# 01 - Creating Python Dictionaries

#### Literals

For example:

In [1]:
d = {'john': ['John Cleese'],
     (0, 0): 'origin',
    }

#### Constructor

This approach is less flexible than using literals because the keys must be a valid identifier name (e.g. variable, function, class names, etc). The key will be converted into a string. We cannot create a dictionary with a tuple as a key using this approach:

It has the form `dict(key1=value1, key2=value2)`

In [8]:
d = dict(john=['John Cleese'], my_func='this is a function')

We can also use another form with the `dict()` constructor: `dict([(key1, value1), [key2, value2]])`. 

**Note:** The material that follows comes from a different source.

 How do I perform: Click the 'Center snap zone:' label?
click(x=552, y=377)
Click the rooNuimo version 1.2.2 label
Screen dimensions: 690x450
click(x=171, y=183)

As you can see, the key-value pairs can be any iterables e.g. tuples, lists etc. Also they can be contained in any iterable. In the above, they are contained in a list.

In [1]:
d = dict([('a', 100), ['b', 200]])
d

{'a': 100, 'b': 200}

We can also pass dictionaries to `dict()`. This will produce a **shallow copy**:

In [2]:
d = {'a': 1, 'b': 2, 'c': [3, 4, 5]}

copy = dict(d)
d

{'a': 1, 'b': 2, 'c': [3, 4, 5]}

In [3]:
d['c'].append(100)

print(d)
print(copy)

{'a': 1, 'b': 2, 'c': [3, 4, 5, 100]}
{'a': 1, 'b': 2, 'c': [3, 4, 5, 100]}


#### Dictionary Comprehensions

For example:

In [11]:
d = {str(i): i ** 2 for i in range(5)}
d

{'0': 0, '1': 1, '2': 4, '3': 9, '4': 16}

Here's another example:

In [4]:
keys = ['a', 'b', 'c']
values = (1, 2, 3)

d = {k: v for k, v in zip(keys, values)}
d

{'a': 1, 'b': 2, 'c': 3}

#### `dict.fromkeys()`

This created a dictionary with `specified keys` all having the **same value**. It has the form `dict.fromkeys(iterable, value=None)` where the iterable must have **hashable elements**. These elements will become the keys.

In [13]:
d = dict.fromkeys(['a', (0,0), 250], 'N/A')
d

{'a': 'N/A', (0, 0): 'N/A', 250: 'N/A'}

Any iterable will do, so we can pass a generator expression if we like:

In [15]:
d = dict.fromkeys((i**2 for i in range(5)), False)
d

{0: False, 1: False, 4: False, 9: False, 16: False}

# 02 - Common Operations

Most common operations will be related to the keys not the values. For example `len(d)` will return the number of keys in `d`.

#### Membership Tests

Membership tests are seeing if keys are present in a dictionary - they're very efficient. All we need to do is hash the key and traverse the probe sequence.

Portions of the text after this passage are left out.